Reader Question: Directing your writing

Whenever I get an idea and trying to write it, my thoughts/plot goes all over the place. When I start writing it out, I find myself veering off into a whole different direction than I intended to. What can one do in this scenario?

I guess first I’d say that sometimes veering off in a different direction isn’t such a bad thing. Maybe it means that once you start writing, your creative intuition is seeing new and exciting ways the story can go. It can be fun to explore different avenues and see where you can go with a story before settling on one definite storyline. What you originally imagined for the plot might not actually be the best approach! (I find it rarely is for me.)

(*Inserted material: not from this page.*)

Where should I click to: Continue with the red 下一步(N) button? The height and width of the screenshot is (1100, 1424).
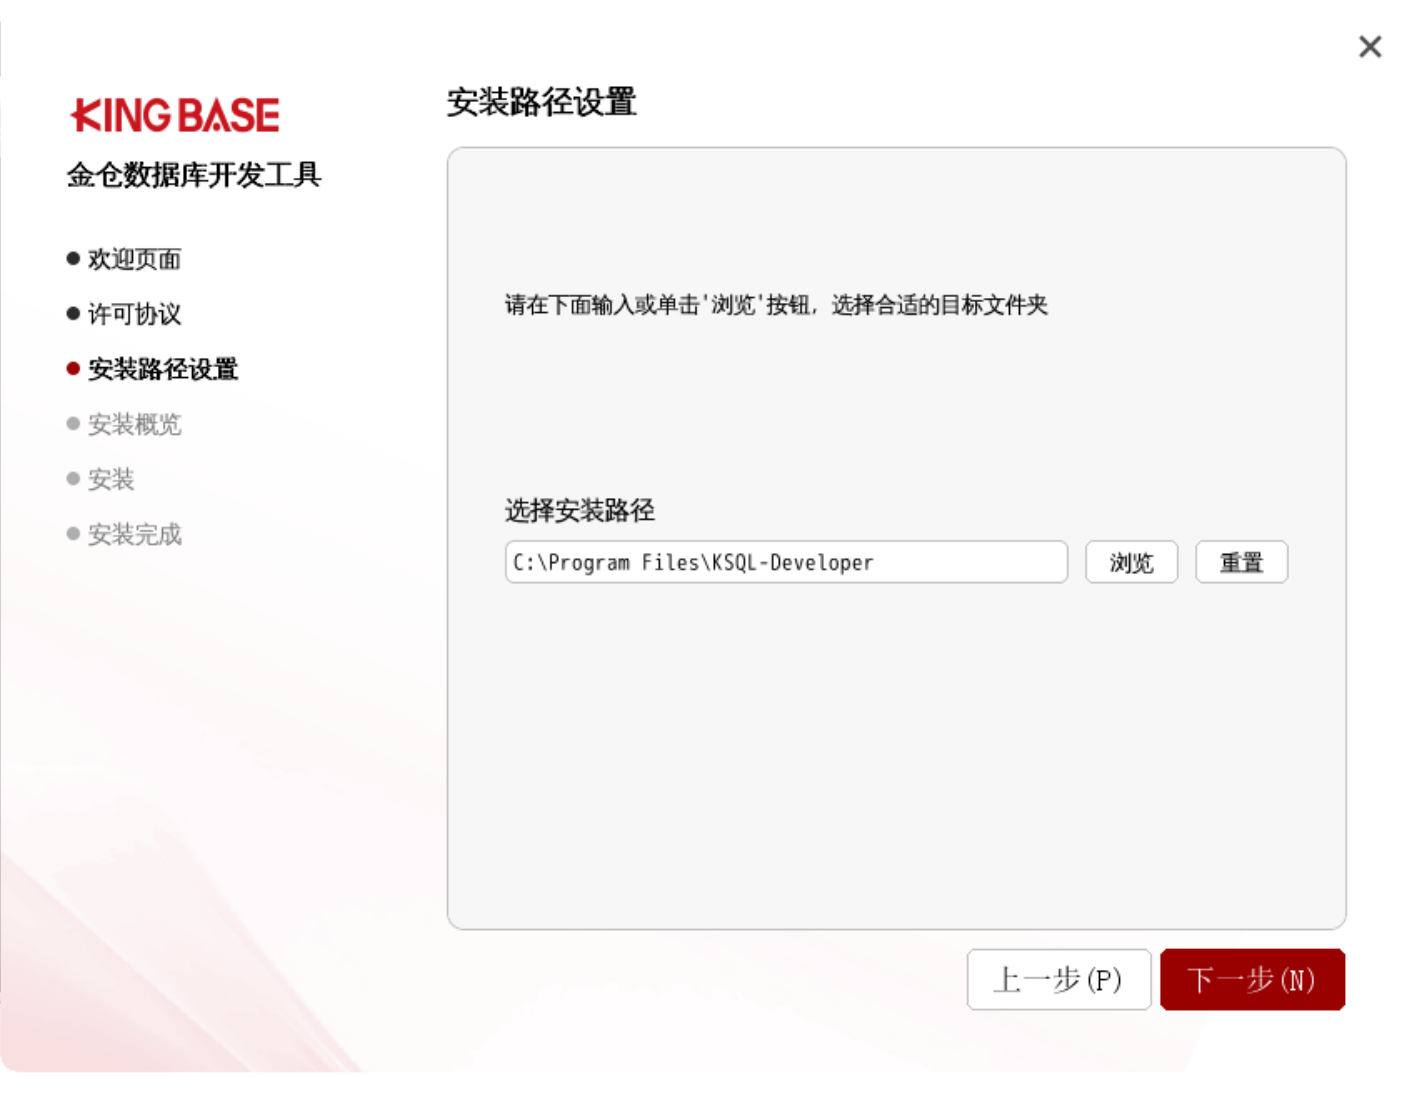[x=1252, y=980]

But if it bothers you not to know how the story’s going to go before you sit down to write, I recommend outlining. That’s what I do before I start any of my books. I write a lot of notes brainstorming what might happen, until I’m pretty sure I’ve figured out the best and most interesting story that could develop from the premise and characters. And then I write out, point form, very sketchily, what’s going to happen step by step, in the approximate order it’ll appear in the story. That gives me a good guideline to follow when I start actually writing, and it makes it much easier to get through the first draft without writing myself into a corner I can’t get out of.

Even if you outline, though, I don’t think you should ever get too stuck on following that outline. New ideas always occur to me when I’m in the middle of writing the story, and often better ones than I had before, so I’m always ready to adjust my outline to make the story stronger as I go, even if it means taking it in a direction I hadn’t considered.


Comments

Reader Question: Directing your writing — 2 Comments

  1. I’ve often found if I can’t write the idea or plot I intended, particularly after several tries, it probably wasn’t the best idea or plot. If I get swept up with something on the fly, it can often generate a better result than sticking with the thing I had intended to write, if only because I’m obviously more excited about it.

    That said, I’ve found as I’ve gained experience, what happens is that even as the scene is expanding with new ideas and new thoughts I hadn’t considered before, I’m now able to slip in a dialogue bit or a narration bit that nudges the scene towards my goal without choking my creativity. I compare it to making a bonsai tree; the tree grows and puts out branches where it will naturally, but I the writer/gardener clip it back here and there and tie things down in just the right way that the natural beauty is enhanced but not overpowered. It still grew branches and leaves as it wanted to during the construction phase, but I chose which to clip and which to keep.